WORK TO BE COMPLETED:
Return every line from the records below with the string "computer".

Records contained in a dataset
--- START ---
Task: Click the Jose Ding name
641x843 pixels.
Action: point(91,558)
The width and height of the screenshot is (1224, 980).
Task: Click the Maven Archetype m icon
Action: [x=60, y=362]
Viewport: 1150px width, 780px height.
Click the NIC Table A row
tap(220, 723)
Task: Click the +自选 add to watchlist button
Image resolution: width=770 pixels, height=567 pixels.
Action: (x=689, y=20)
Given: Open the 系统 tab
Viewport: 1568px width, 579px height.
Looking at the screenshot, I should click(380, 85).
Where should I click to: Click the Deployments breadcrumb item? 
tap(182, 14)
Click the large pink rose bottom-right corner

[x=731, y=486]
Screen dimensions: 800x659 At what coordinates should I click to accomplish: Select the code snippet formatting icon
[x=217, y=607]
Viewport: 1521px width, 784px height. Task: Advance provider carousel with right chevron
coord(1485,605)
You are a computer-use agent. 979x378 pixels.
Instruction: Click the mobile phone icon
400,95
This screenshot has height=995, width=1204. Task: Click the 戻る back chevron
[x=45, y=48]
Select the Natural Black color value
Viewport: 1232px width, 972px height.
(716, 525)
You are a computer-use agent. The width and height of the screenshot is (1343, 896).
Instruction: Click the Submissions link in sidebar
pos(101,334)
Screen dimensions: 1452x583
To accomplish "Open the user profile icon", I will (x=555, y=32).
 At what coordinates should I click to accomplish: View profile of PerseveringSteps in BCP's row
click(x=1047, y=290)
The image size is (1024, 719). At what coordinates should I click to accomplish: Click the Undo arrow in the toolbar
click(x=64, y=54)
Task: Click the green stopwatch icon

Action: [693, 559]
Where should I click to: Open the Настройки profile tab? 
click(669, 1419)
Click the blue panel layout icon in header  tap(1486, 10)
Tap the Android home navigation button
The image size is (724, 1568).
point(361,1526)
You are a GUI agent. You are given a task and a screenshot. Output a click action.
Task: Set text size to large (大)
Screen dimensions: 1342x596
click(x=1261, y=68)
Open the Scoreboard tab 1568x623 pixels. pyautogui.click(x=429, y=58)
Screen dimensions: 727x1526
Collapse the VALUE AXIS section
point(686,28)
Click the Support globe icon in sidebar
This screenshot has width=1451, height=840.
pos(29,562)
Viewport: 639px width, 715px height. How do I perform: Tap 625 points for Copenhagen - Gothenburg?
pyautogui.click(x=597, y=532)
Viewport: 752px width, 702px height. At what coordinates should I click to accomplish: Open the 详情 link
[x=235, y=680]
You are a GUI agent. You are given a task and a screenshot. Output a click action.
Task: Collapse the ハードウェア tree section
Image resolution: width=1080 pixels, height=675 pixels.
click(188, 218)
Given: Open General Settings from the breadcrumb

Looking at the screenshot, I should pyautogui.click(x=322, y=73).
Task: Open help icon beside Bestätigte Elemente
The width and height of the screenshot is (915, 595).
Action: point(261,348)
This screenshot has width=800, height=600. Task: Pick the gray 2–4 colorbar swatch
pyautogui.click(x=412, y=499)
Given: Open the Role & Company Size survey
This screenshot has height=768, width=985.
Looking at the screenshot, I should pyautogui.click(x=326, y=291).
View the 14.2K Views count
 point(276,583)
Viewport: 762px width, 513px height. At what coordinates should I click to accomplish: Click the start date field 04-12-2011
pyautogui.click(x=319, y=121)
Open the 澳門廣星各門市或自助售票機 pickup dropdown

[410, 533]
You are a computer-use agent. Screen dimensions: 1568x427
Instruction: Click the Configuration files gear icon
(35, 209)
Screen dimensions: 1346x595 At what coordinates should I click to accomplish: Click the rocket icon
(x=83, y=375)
--- END ---
WRITTEN REPLY:
You are a computer-use agent. 979x378 pixels.
You are a computer-use agent. The width and height of the screenshot is (1343, 896).
You are a computer-use agent. Screen dimensions: 1568x427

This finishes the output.